Under realistic assumptions, and indeed under the USS's previous modeling, the scheme is actually £3bn in surplus. 3 years ago, my employing university wrote to USS saying that they believed the assumptions underlying the deficit modeling to be incorrect. They have now (this time around) changed their tune - and this is believed to be due to issues relating to the bond market. Essentially, even having this very slim possibility of all the universities going bankrupt increases the cost of raising funds. To slightly lower the cost of capital, academics are being shafted.

And it is a pretty thorough shafting. I used the model to calculate the change in my own pension after the new rules.
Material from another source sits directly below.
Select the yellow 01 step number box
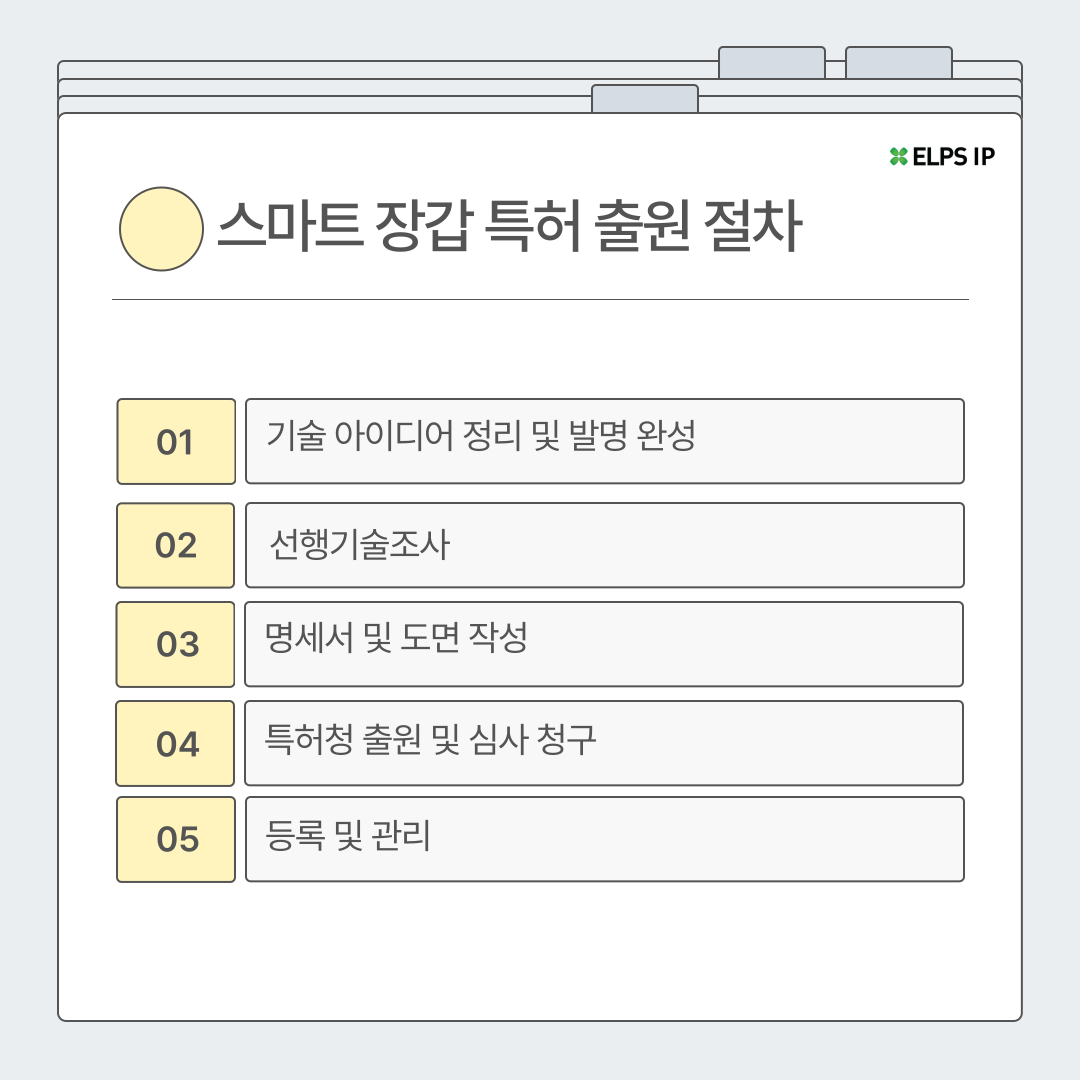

The retirement income I get for work between now and retirement drops to 43% - I repeat 43% - of the value it would have been with the current model. (The new number is really not enough to survive/retire on, despite me being a Professor on what many would consider a pretty good salary). This is really not about defined contribution vs defined benefit - I don't care to be honest - it is about the fact that they are using the switch to massively reduce the pension payed to individual academics. Academic salaries in this country are already much lower here than in competing countries such as Australia - I know several people who have just left as a result.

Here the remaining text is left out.